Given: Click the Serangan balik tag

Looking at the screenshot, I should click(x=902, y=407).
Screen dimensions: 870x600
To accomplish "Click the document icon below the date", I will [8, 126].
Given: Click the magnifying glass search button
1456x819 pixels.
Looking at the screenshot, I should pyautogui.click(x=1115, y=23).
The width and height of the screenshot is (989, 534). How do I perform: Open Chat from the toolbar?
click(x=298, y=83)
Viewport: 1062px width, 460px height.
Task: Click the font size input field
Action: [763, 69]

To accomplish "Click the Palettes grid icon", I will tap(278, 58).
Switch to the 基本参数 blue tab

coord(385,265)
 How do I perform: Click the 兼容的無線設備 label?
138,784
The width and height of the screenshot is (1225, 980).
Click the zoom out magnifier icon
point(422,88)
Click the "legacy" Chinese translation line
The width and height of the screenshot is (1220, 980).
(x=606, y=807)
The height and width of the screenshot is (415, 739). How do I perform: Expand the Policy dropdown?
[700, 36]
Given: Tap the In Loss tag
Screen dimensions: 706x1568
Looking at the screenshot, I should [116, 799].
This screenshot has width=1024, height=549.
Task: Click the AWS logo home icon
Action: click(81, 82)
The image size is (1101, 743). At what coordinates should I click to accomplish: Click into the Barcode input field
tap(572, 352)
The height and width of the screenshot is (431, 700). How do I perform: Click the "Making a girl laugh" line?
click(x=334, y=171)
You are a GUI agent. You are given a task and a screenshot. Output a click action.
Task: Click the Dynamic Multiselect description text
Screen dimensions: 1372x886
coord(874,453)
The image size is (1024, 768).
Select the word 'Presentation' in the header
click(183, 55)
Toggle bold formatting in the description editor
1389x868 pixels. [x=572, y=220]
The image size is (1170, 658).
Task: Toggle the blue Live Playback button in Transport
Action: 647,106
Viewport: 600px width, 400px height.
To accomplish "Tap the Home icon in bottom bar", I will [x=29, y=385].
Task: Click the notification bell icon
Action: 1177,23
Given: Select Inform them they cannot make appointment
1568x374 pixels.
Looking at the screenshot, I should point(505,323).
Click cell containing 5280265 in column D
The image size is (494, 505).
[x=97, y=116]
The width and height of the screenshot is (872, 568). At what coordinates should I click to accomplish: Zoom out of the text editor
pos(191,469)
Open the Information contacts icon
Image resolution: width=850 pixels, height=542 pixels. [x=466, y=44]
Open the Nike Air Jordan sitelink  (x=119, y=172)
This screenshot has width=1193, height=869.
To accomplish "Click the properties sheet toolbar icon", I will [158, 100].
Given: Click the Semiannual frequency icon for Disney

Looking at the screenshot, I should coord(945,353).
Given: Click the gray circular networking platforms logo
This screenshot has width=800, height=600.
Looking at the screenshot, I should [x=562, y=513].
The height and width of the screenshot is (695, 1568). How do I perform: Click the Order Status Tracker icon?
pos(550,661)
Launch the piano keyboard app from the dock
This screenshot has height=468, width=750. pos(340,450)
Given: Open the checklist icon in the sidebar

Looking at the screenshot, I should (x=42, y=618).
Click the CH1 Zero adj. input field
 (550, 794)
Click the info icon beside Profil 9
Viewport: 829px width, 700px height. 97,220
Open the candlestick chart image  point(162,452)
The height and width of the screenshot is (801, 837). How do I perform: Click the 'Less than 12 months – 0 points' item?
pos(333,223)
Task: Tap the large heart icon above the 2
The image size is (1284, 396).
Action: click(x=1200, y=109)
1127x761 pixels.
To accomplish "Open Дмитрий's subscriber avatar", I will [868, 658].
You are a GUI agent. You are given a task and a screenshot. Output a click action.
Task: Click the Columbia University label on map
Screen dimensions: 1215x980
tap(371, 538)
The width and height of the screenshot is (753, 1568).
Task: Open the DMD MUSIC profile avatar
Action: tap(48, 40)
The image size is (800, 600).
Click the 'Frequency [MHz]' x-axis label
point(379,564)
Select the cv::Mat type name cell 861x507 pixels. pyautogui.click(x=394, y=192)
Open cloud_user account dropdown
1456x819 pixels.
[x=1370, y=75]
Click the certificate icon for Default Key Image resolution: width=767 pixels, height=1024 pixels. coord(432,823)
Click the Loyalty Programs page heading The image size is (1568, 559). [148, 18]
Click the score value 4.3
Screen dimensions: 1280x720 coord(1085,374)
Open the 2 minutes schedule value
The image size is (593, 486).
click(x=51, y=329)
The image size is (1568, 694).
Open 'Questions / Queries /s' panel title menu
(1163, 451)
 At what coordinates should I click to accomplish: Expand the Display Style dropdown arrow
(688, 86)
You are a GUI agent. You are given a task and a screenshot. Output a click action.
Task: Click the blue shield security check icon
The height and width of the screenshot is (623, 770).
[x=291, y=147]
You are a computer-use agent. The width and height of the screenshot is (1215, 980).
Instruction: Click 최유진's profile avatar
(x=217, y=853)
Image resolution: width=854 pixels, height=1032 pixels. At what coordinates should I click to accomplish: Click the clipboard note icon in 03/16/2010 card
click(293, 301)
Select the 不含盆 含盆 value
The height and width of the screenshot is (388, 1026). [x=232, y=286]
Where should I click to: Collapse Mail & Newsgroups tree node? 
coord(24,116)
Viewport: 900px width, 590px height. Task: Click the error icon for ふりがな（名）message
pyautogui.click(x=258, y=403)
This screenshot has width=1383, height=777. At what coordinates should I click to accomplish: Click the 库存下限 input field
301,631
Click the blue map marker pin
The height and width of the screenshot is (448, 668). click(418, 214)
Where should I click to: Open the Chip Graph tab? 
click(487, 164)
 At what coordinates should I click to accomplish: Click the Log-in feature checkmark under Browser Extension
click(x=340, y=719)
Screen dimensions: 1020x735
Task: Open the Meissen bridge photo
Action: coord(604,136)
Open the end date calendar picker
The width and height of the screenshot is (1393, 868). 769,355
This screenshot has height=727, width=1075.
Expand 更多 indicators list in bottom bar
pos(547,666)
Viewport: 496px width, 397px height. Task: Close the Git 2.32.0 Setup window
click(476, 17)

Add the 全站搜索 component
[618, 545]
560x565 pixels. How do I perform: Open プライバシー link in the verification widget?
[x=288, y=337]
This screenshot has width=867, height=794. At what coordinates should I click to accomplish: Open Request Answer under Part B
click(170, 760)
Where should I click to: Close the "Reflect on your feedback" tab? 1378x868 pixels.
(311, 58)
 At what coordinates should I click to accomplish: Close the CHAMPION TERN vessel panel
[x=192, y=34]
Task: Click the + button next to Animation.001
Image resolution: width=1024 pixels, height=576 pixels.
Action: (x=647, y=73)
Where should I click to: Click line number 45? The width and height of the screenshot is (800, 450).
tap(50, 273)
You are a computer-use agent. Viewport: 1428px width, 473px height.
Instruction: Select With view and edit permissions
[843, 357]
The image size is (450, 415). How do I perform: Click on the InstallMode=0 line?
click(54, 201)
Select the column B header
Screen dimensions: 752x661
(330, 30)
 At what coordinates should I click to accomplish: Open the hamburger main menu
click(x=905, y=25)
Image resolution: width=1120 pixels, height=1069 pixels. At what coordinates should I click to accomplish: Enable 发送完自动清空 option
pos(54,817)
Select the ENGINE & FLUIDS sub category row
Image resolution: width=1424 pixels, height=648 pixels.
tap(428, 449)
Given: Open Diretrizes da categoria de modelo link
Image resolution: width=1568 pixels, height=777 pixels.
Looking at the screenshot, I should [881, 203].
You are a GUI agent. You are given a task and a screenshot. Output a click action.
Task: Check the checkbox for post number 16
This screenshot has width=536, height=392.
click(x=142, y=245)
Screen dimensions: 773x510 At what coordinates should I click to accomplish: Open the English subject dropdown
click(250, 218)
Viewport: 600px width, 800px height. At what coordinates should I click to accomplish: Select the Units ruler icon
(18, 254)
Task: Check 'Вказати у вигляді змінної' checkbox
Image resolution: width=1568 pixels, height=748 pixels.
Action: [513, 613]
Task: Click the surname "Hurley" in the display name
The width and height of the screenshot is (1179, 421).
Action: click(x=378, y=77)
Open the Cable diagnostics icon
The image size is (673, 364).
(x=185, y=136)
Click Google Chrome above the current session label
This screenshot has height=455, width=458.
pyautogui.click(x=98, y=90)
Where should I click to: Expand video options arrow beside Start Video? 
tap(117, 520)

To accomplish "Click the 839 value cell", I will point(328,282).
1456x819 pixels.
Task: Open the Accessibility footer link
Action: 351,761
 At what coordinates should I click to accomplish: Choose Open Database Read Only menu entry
=======
## WHAT YOU WILL DO
List every line in the entries above that contains the word "toolbar".

## RESULT OF THIS TASK
The width and height of the screenshot is (989, 534). How do I perform: Open Chat from the toolbar?
To accomplish "Click the properties sheet toolbar icon", I will [158, 100].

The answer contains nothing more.